Perché alcuni cani assomigliano così tanto ai loro padroni?

Perché alcuni cani assomigliano così tanto ai loro padroni?

È un fenomeno molto comune, ma molti di noi hanno sempre pensato che si trattasse di un caso. Girando per strada o in un parco, capita spesso di imbattersi in cani molto simili ai loro padroni. A prima vista si intercettano numerose somiglianze. Ad esempio una barba e il pelo lungo del cane, un runner atletico e un elegante levriero.

A quanto pare però, queste somiglianze non sono sempre casuali, ma sono dettate da una scelta di carattere psicologico. A scoprirlo e a studiare questo fenomeno è stato Michael Roy, dell’Università della California.

Per condurre il suo esperimento ha scattato separatamente alcune foto di cani e padroni e poi ha chiesto a un gruppo di partecipanti di abbinarle. I risultati sono stati, sorprendentemente, positivi.

L’esperimento ha coinvolto soltanto cani di razza e si è concentrato sulle semplici apparenze. A grandi linee si potrebbe concludere che le donne con i capelli lunghi sono più propense a preferire cani con lunghe orecchie, mentre le persone in sovrappeso preferiscono cani della stessa taglia.

Quello che è risultato davvero sorprendente è stato riscontrare quanto gli occhi siano stati utili in questi accoppiamenti. Quando sono stati coperti, infatti, sia nei cani che nelle persone, è stato molto più difficile per i partecipanti scegliere correttamente.

Gli occhi sarebbero un primo contatto con l’animale e con lo sguardo, spesso, si instaura un legame. La scelta, date queste premesse, ricade su un cane che assomiglia a un membro della famiglia che conosciamo e amiamo. Non è soltanto una questione di apparenze, ma anche un rispecchiamento della personalità.

“Il rapporto con un cane è molto speciale“, ha detto la professoressa Borbala Turcsan dell’Università di Eotvos di Budapest: “non è soltanto un animale domestico, ma un membro della famiglia, un amico o un compagno, e il nostro legame con lui si instaura nello stesso modo.”

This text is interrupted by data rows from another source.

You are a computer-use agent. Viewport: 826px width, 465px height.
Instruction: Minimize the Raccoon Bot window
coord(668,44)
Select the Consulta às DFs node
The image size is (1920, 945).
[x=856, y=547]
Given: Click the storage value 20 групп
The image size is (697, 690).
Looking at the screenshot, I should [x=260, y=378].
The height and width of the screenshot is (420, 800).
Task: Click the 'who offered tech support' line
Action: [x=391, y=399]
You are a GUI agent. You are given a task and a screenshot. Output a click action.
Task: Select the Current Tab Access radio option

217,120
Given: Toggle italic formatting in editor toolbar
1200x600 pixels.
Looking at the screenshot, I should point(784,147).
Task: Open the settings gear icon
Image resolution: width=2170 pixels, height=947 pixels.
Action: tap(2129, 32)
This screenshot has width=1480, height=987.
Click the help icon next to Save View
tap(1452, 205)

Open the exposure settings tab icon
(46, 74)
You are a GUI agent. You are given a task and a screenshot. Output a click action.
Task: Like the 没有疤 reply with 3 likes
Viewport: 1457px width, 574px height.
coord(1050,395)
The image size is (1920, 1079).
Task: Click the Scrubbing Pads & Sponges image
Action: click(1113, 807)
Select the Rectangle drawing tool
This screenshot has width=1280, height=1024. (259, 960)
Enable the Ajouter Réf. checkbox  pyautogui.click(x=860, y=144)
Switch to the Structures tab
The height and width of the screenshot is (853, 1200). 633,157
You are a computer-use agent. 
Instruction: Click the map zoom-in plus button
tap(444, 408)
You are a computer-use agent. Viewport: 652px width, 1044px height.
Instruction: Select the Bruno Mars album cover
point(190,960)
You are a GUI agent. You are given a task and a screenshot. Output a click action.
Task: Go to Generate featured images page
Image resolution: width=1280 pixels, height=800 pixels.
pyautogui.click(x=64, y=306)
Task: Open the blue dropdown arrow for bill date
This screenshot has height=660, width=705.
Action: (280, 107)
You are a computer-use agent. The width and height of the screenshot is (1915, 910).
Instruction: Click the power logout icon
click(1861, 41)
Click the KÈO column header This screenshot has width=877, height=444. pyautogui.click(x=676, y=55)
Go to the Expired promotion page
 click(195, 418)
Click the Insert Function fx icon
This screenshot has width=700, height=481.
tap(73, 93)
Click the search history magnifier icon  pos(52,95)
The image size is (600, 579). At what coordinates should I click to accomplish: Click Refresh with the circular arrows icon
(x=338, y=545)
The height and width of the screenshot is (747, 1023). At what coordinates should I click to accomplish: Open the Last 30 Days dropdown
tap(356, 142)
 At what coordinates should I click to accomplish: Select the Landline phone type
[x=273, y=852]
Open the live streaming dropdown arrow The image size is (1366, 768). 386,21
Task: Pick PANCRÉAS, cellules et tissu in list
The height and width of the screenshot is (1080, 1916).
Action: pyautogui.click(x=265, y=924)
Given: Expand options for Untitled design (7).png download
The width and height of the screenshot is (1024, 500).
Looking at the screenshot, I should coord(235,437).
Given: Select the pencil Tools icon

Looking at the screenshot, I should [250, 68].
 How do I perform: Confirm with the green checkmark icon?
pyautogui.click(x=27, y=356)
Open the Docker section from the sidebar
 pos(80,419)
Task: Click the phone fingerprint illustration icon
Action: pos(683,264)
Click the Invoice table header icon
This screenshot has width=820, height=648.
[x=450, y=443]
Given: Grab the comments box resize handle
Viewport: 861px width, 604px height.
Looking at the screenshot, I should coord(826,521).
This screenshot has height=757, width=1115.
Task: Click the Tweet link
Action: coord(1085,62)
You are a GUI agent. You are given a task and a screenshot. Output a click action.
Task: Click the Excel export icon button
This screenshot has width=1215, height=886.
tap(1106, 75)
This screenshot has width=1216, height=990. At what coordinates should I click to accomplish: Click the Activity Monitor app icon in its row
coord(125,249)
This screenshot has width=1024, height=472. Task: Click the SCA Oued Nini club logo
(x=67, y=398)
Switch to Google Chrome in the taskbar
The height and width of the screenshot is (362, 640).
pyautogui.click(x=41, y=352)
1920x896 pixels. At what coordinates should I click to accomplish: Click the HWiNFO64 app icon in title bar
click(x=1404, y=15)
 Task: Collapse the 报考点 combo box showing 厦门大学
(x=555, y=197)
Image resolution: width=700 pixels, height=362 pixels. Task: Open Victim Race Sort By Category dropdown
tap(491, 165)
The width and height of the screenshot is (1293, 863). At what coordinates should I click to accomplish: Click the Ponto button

L’affiatamento non è una questione di tempo trascorso insieme, ma è la personalità la discriminante che fin da subito determina la relazione: si comportano come noi, non ci abbandonano mai e a differenza di certi esseri umani, ricambiano sempre i nostri sentimenti. Non è un caso, ma è perché questi “sé in miniatura sono i riflessi della nostra natura.